André Andreiev, militant individualiste, avait été condamné aux travaux forcés pour sa participation à la révolution de 1905 et n’avait été libéré qu’en 1917. Membre de l’Association Anarchiste de Kiev, il a été arrêté à plusieurs reprises par les bolchéviques. Arrêté à Moscou en mai 1929 avec le compagnon italien F. Ghezzi, il déclenchait une grève de la faim (jusqu’au 8 juin 1929), avant d’être déporté par les autorités.
En février 1933, dans une lettre de protestation adressée à la présidence du Guépéou de Moscou, avec sa compagne Zora Gandlevska il écrivait : « Dix années se sont écoulées depuis l’écrasement définitif des groupements libertaires en URSS. Les imprimeries nous sont interdites ; notre idée est complètement étouffée, elle ne peut être répandue par la voie de la presse ; les anciennes publications anarchistes sont confisquées… Sans jugement, nos camarades sont enfermés par dizaines dans des isolateurs politiques ; par centaines, ils s’en vont en exil. Assez souvent ils sont exécutés… Des femmes, des vieillards, des adolescents sont, à tout instant, enlevés d’un endroit fixé par les autorités politiques, pour être envoyés par les mêmes autorités, vers d’autres lieux d’où ils seront de nouveau délogés et envoyés ailleurs. Des milliers d’hommes sont obligés ainsi de trotter inféfiniment à travers l’immense pays, jusqu’à ce qu’ils trouvent leur tombe dans quelque recoin malsain.
Inutile de parler longuement des faits connus par tous, tels que le massacre à la prison Boutyrki resté impuni, la fusillade aux Solovki, le massacre de Verrkné Ouralsk… Les grèves de la faim dans les prisons deviennent des faits divers, comme au temps du tsarisme. Et combien de faits de ce genre restent dans l’ombre ? Les verdicts du Guépéou ne sont que des mensonges de jésuites. Les délais de l’exil sont constamment prolongés d’une façon ou d’une autre… La soi disant isolation politique signifie au moins neuf années de souffrances atroces dans des prisons du Guépéou et autres neuf années de privations et de tortures physiques et morales, représentant une sorte d’assassinat lent et méthodique ne maissant pas de traces sur le corps. Tout au long de cette suppression les anarchistes sont traités en criminels, en prostituées, en saboteurs… Ceux qui sont relâchés avec un droit de séjour limité doivent présenter partout leurs papiers de “hors-la-loi”. De cette façon ils sont exposés à être traqués par n’importe qui, à être lynchés d’une manière lente mais sûre. Les exilés et les limités dans leur droit de séjour sont arbitrairement privés de tout droit au travail. Ce n’est que par pitié qu’on leur accorde, par-ci, par-là, quelque travail. Tous les deux chômeurs, nous en fournissons la preuve formelle. Les listes noires, listes de proscrits condamnés à la guillotine sèche, sont l’expression de tout un système.
Epuisé par les prisons, les maladies impossibles à soigner dans les conditions d’exil, les privations physiques et les tortures morales, l’anarchiste Nicolai Rogdaev, militant des révolutions russes et du mouvement révolutionnaire européen, tomba mort et fut ramassé… dans la rue Sacco-Vanzetti. Sa mort prématurée est la suite fatale de sa “condamnation” en 1929n la même qui nous frappa nous aussi, et qui nous expose, tous les deux, au même sort. D’ailleurs plusieurs parmi nous, surtout parmi les “vieux”, sont voués au même sort. Mais nous ne pouvons attendre en silence le jour où le couperet tombera.

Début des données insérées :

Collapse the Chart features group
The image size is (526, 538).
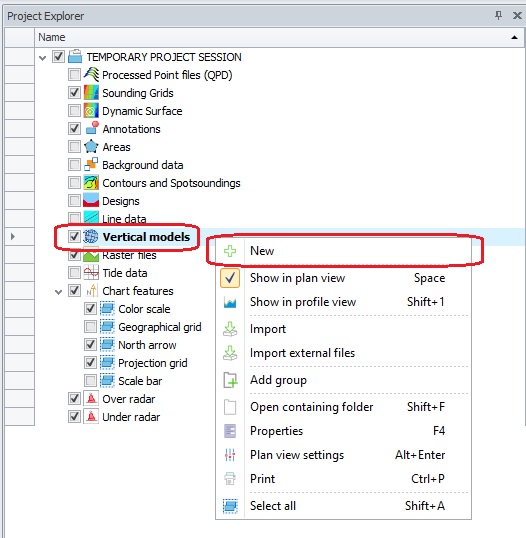point(58,292)
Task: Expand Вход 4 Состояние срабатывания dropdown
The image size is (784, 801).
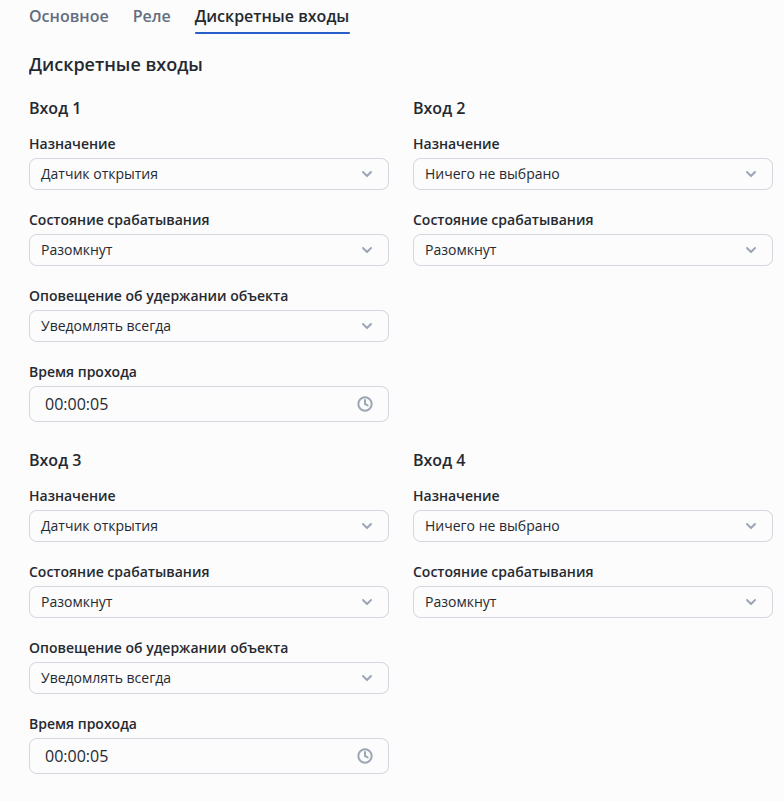Action: 592,602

Nous ne nous soumettons pas aux restrictions de séjour qu’on nous impose après des années d’un exil arbitraire. Et, aussitôt arrêtés, nous protesterons par une grève de la faim de cinq jours, aussi bien contre l’assassinat de N. Rogdaev, que contre toutes les persécutions des anarchistes. Nous continuerons ensuite cette grève jusqu’à notre mise en liberté. Et, le cas échéant, nous n’hésiterons guère devant une grève à outrance. On pourra nous écraser à l’aide des armes, mais le jour viendra où l’idée de l’anarchisme renversera toutes les autorités avec toutes leurs armes. Jusqu’à quand donc continuera-t-on à traquer les anarchistes ? Nous protestons !”

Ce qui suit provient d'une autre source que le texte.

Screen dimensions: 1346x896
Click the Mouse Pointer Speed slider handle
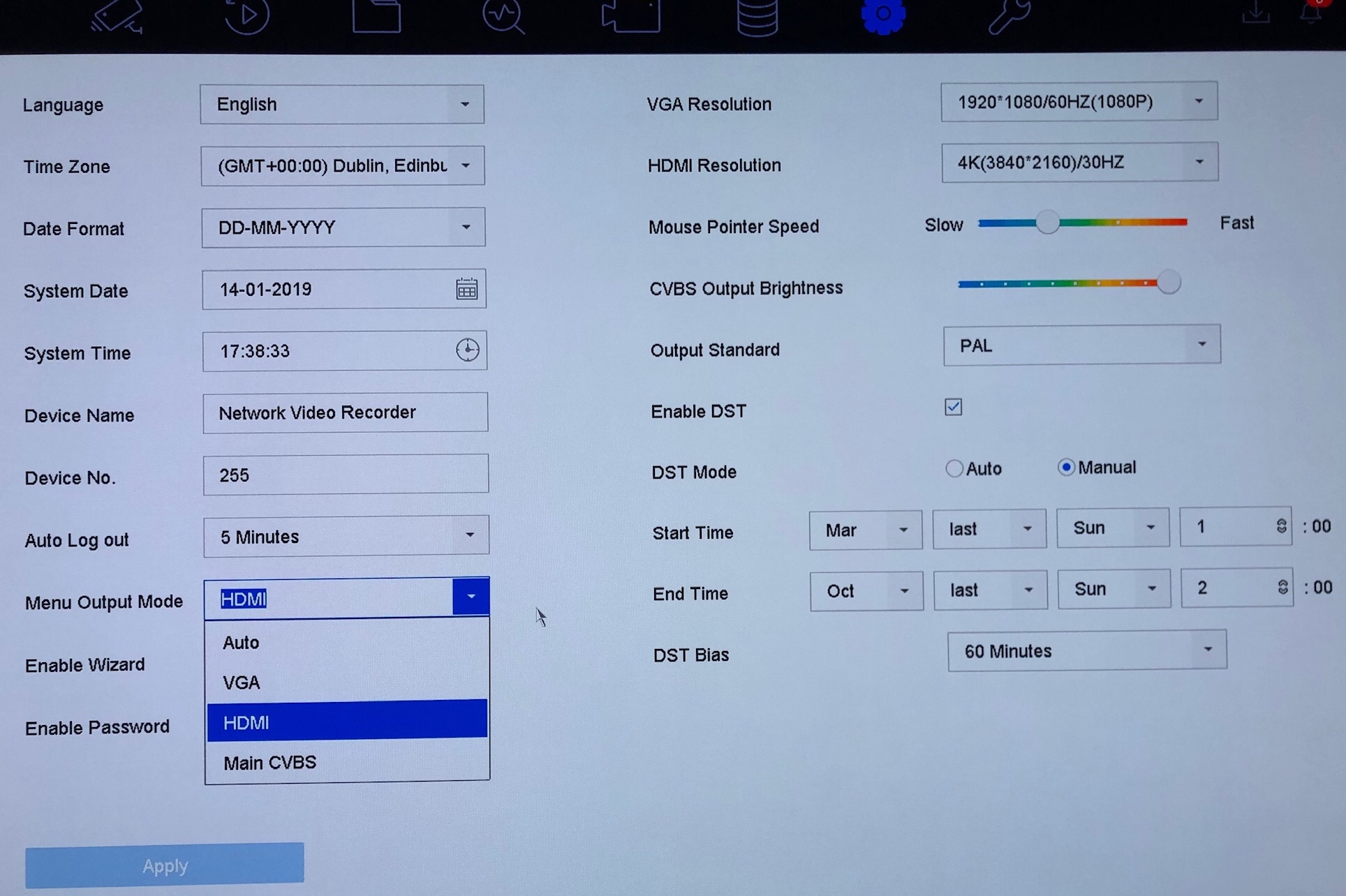1047,223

En juin 1933 tous deux étaient ensuite arrêtés, commençaient une grève de la faim et étaient déportés à Astrakan où ils entamaient aussitôt une grève de la faim ; au bout de 18 jours de grève, ils étaient réalimentés de force par les autorités du camp. En 1934, André Andreiev était à nouveau condamné à cinq ans au camp de Marimsk, province de Tomsk, pour avoir adhéré à la Croix Noire anarchiste, organisation d’aide aux compagnons emprisonnés.